Consider a stationary source of sound broadcasting a single frequency sound wave. You are the observer of the sound wave, and you are also stationary. The usual relationship between frequency, speed, and wavelength is:

f = v/λ

v represents the speed of sound through the medium.

Let's say you, the observer, now move toward the source with velocity v_{O}. You encounter more waves per unit time than you did before. Relative to you, the waves travel at a higher speed:

v^{/} = v + v_{O}

The frequency of the waves you detect is higher, and is given by:

f^{/} = v^{/}/λ = (v + v_{O})
/λ

If you moved away from the source the observed frequency is lower. In general the observed frequency when the observer moves is:

f^{/} = (v +/- v_{O})
/λ = (v +/- v_{O})* f/v
= f * (v +/- v_{O})/v

Use the first sign (+) when the observer moves toward the source and the second sign (-) when the observer moves away.

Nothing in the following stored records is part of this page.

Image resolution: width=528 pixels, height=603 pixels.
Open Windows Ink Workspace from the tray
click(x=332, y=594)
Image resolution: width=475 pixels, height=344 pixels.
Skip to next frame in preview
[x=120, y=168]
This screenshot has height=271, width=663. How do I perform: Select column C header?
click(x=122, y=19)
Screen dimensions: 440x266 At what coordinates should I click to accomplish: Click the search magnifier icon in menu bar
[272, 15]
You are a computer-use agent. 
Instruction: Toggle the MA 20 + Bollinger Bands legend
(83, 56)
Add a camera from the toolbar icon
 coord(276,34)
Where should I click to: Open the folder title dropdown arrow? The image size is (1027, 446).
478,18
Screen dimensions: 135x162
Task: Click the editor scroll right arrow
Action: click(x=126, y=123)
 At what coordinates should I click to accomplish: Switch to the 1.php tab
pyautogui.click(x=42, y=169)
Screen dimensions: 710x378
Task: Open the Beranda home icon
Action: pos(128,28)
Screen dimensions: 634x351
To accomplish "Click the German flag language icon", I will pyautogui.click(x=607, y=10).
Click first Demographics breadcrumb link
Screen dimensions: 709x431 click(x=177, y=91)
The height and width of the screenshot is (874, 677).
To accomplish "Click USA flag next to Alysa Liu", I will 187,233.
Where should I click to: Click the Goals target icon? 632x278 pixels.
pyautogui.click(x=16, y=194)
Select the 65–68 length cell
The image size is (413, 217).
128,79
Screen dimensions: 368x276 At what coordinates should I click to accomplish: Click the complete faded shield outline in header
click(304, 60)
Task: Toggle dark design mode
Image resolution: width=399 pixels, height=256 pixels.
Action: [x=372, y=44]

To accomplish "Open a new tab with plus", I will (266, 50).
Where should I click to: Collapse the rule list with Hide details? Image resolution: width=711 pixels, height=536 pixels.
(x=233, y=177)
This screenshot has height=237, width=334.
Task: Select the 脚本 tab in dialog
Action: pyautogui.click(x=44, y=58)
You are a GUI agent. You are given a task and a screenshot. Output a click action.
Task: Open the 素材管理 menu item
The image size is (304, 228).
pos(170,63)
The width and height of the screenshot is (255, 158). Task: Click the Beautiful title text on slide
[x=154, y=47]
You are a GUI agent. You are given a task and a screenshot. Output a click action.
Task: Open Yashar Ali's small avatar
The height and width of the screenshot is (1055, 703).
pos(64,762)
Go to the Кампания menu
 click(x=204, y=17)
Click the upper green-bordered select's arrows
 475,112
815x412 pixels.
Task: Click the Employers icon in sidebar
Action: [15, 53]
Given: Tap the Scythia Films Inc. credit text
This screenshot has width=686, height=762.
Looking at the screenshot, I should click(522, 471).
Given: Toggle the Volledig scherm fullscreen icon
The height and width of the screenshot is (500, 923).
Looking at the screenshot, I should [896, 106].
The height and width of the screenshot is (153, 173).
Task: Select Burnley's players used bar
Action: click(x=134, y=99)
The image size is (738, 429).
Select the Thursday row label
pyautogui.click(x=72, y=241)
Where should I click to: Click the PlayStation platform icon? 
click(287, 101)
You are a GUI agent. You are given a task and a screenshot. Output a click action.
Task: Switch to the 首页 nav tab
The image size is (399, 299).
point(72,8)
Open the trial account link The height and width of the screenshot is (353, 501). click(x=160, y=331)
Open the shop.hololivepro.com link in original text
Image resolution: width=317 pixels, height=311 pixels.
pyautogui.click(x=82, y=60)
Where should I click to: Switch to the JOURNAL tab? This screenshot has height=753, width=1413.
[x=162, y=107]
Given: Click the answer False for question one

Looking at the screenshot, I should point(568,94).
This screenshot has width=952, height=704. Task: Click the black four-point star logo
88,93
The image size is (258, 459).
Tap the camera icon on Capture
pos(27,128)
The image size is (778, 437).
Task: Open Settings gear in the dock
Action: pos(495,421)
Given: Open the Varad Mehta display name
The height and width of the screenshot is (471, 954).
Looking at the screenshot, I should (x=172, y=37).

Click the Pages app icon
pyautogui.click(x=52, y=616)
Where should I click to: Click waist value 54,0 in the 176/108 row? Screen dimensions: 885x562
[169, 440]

What happens when the source of the waves moves toward you, a stationary observer? Again, you encounter more waves per unit time than you did before so the frequency is shifted up. This time, though, the shift occurs because the wavelength has been lowered by the movement of the source.

When nothing moves the wavelength is equal to vT, where T is the period, or v/f, because T = 1/f. When the source moves at speed v_{s}, the wavelength is different by the distance traveled by the source in one period:

Change in wavelength = v_{s}T = v_{s}/f

The effective wavelength is λ
^{/} = v/f -/+ v_{s}/f = [v -/+ v_{s}]/f

Use the first sign (-) when the source moves toward the observer, and the second sign (+) when it moves away.

The detected frequency is:

f^{/} = v/λ
^{/} = f v/[v -/+ v_{s} ]

In some situations both the source and the observer move. We can write out a general Doppler equation for the observed frequency by simply combining the previous results.

The general equation accounting for any motion is:

f^{/} = f (v +/- v_{O}) / (v -/+ v_{s} )

For both sets of signs use the first sign when the motion is toward the other thing, and the second sign when the motion is away.

A particular bat emits ultrasonic waves with a frequency of 56.00 kHz. The bat is traveling at 20.00 m/s toward a moth, which is flying away from the bat at 8.00 m/s. The speed of sound is 340.0 m/s.

(a) Assuming the moth could detect the waves, what frequency waves would it observe?

(b) The waves reflect off the moth and are detected by the bat. What frequency are the waves detected by the bat?

Part (a). We use the general Doppler equation:

f^{/} = f (v +/- v_{O}) / (v -/+ v_{s} )

where f = 56.0 kHz and v = 340 m/s

v_{O} = 8.00 m/s (use the minus sign - moving away)

v_{s} = 20.0 m/s (use the minus sign - moving toward)

Combining this gives:

f^{/} = 56.0 kHz (340 - 8.00) / (340 - 20.0)

f^{/} = 58.1 kHz

**Part (b).** Once again we use the general Doppler equation, but this time the bat is the observer and the moth acts as the source.

f^{//} = f^{/} (v +/- v_{O}) / (v -/+ v_{s} )

where f^{/} = 58.1 kHz and v = 340 m/s

v_{O} = 20.0 m/s (use the plus sign - moving toward)

v_{s} = 8.00 m/s (use the plus sign - moving away)

These give:

f^{//} = 58.1 kHz (340 + 20.0) / (340 + 8.00)

f^{//} = 60.1 kHz

The bat detects a 60.1 kHz wave, which it could use to figure out how fast the moth is flying.

Sonic booms occur when the source travels at, or faster than, the speed of sound. Why is this?

Assuming a stationary observer and a source moving at the speed of sound, the Doppler equation predicts an infinite frequency. Why is this?

If the source is traveling at the speed of sound, the waves pile up and move along with the source. All the peaks are at the same place, so the wavelength is zero and the frequency is infinite. This overlay of all the waves produces a shock wave known as a sonic boom.

When the source moves faster than the wave speed the source outruns the wave. The equation can give negative frequency values, but -500 Hz is pretty much the same as +500 Hz as far as an observer is concerned.

Now the waves pile up along a particular angle, again producing a shock wave (sonic boom). The angle at which the shock wave moves away from the path of the source depends on the speed of the source relative to the speed of sound.

Does the pattern look familiar? It looks a lot like the wake left behind by a boat moving through water. What does this tell you about how a boat's speed compares to the speed of water waves?